2014年7月のmusipl.comでのレビューから、年間ランキングレビュー1位、12ヶ月連続アクセスランキングトップ10入りと注目を浴び、CDリリースも果たしたケリーマフ。その1stから実に20ヶ月の制作期間を経てリリースされた2nd『with Trash Beat』が好調だ。レコ発を終えツアー真っ最中の彼らにインタビューをこころみた。
彼らの荒々しく吠える表現スタイルとシンプルでスタイリッシュなサウンドの心地良さの原点を探って。
【今回のCD『with Trash Beat』について】
musipl「6月21日にリリースになったニューアルバム『with Trash Beat』は、前作『The Band Name is』と較べてどのような違いがありますか?」
瑞樹「1stと同様に鳴らして鳴らして叫んで叫んで。個人的には何作目も音楽は変わらず、ケリーマフはアルバムの中身を強く、濃くしていくだけですね。」
クボ「収録曲が違うんで、違う雰囲気に感じるかもしれませんが、前作と根本的なところは変わらないと思います。」
kajiwara「前作はケリーマフという“バンド”を前面に出したアルバムだったのに対し、今回はさらに突っ込んで“ケリーマフの曲”というのを意識したアルバムになってると思います。

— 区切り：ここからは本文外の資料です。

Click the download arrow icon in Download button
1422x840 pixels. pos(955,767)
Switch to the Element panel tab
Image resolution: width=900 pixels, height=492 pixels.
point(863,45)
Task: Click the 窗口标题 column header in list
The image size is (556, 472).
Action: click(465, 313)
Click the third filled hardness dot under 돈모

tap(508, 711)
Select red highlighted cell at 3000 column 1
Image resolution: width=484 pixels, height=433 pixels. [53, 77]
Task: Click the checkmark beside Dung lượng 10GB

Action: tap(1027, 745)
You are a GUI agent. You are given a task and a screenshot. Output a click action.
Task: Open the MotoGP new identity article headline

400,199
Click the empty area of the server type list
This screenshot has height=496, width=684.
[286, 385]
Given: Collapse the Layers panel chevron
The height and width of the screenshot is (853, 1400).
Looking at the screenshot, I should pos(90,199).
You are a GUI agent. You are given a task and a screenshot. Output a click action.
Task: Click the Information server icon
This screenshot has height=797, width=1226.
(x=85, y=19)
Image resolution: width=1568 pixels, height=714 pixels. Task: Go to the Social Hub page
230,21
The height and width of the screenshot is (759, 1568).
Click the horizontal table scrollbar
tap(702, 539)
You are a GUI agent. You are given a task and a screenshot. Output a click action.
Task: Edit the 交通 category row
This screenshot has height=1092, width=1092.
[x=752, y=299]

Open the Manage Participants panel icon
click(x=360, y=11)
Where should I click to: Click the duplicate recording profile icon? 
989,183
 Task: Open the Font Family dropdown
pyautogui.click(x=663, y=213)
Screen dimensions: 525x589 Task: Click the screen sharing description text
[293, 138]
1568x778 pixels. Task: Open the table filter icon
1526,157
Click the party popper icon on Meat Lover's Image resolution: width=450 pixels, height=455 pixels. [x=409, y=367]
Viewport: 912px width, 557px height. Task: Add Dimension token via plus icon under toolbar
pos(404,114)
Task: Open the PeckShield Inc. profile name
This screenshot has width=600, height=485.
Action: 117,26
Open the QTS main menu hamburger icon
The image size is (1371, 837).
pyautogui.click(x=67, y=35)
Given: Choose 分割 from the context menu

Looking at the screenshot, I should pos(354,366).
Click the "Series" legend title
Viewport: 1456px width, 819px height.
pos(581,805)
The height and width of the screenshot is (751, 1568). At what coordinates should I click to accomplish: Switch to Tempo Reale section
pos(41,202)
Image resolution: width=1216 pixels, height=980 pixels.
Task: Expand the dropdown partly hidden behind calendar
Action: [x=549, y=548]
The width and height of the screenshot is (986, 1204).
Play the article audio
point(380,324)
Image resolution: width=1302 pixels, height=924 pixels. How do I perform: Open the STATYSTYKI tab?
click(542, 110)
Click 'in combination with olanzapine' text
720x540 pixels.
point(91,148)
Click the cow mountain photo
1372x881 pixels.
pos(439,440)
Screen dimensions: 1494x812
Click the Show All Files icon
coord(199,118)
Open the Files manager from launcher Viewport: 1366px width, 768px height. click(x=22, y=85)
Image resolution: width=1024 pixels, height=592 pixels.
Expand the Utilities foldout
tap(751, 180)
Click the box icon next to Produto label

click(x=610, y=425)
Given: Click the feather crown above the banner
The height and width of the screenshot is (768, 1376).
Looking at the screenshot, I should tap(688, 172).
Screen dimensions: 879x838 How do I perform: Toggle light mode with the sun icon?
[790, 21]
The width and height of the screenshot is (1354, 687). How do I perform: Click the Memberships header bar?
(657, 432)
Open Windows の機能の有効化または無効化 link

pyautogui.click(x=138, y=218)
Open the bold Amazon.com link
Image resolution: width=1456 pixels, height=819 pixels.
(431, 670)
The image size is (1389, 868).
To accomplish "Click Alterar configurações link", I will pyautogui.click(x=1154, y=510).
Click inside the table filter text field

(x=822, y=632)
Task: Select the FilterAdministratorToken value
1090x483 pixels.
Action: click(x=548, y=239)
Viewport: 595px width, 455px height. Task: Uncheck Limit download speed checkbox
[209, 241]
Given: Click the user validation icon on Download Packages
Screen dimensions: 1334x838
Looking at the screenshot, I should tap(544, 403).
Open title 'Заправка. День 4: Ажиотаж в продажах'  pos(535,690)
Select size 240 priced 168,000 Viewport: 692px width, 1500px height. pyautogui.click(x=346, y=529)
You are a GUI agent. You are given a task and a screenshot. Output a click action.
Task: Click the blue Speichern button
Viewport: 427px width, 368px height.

」
瑞樹「また、今回クボが初めて作詞しました。この変化には新鮮でわくわくしましたね。作曲でいえば私はメロディーラインをスカッと耳に残るようにすることにこだわり、クボは確固たるガレージ感とかロックンロールが中心にあります。得意分野が2つあるのがケリーマフの強みです。」
musipl「前作はバンド結成以来作りためた作品の集大成、今作はその後に作った作品を形にしたのですか?」
瑞樹「いえ、必ずしも新曲ばかりではありません。例えば「ニュー・トラッシュ」はかなり古い曲なんです。1st以降にも曲は作ってましたが、2ndに必要だと思ったのは新旧含めて今回の6曲でした。」
クボ「今作の収録曲は結成当時からやってた曲もあるし、レコーディング直前に仕上がった曲もあります。気持ち上の違いは特にないです。」
瑞樹「実は1stの発売から半年後に『with Trash Beat』は一度完成してたんです。マスタリングまで終わってたんですが、その間にもCDが全国流通になったことで環境の変化を感じ、「このレベルのものでは通用しないかもしれない」とふと思って、一度ボツにしました。その気持ちを持ったまま2ndを流通させることははできなかったんです。その気づきは今思えば大事なことだったんですが、当時はすごく悩んでしまいました。最初のレコーディングのためにすごく打合せしたし、練習したし、費用もかかったし、もうマスター出来上がっちゃってたんですけど、その「通用しないかもしれない」という気持ちをスタジオ帰りにメンバーに聞いてもらって、作り直したいと伝えました。」
kajiwara「最初はびっくりしたけど、瑞樹らしいなあと思いました。」
瑞樹「そこからまた練習して収録曲も考え直して、レコーディングする場所を変えて、エンジニアさんを探して。挑戦したいと思いました。1stから20ヶ月も開きましたが、ケリーマフの2ndとして胸を張れるものが出来ました。」
musipl「アルバム全体の聴きどころはどこでしょう。イチオシの曲はありますか?」
瑞樹「私のイチオシは1曲目の「ウィッチ・ブラックレザースカート」。古い雰囲気だけど前衛的でかっこいい。これを作ったクボに嫉妬してます。」
kajiwara「どれもイチオシですが強いて言えば僕は最後の「ニュートラッシュ」ですね。
クボ「どの曲というのではなく、アルバムを通して一曲みたいに聴いてもらえれば嬉しいです。サクッと聴いて欲しくて6曲入りにしたというのもあるので。」